Exercise prompt: The material below holds the lines to copy: from the one with "Select the scissors cut icon" up to and including the one with "The height and width of the screenshot is (435, 343).". Copy them exactly and skip the pictures.

Entries shown:
--- START ---

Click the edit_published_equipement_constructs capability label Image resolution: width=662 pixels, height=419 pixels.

--- END ---
--- START ---

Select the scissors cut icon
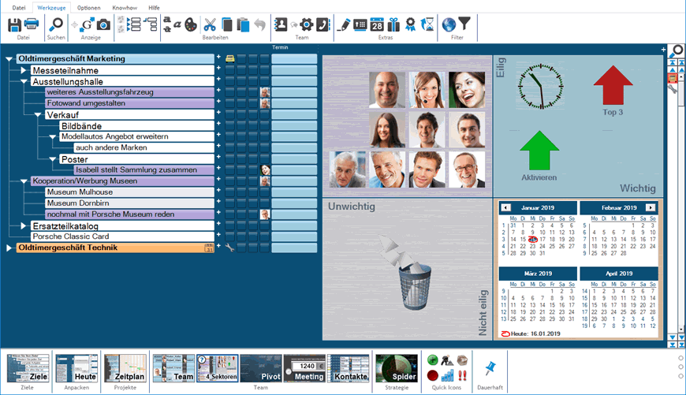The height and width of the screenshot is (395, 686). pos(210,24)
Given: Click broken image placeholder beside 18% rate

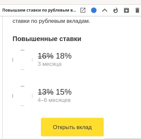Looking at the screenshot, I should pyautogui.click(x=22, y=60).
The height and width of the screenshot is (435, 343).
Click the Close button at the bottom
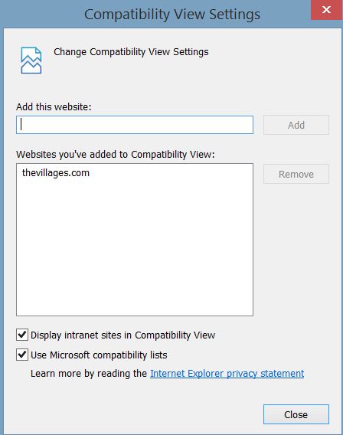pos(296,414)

--- END ---

Answer below:
Select the scissors cut icon
The height and width of the screenshot is (395, 686). pos(210,24)
Given: Click broken image placeholder beside 18% rate

Looking at the screenshot, I should pyautogui.click(x=22, y=60).
The height and width of the screenshot is (435, 343).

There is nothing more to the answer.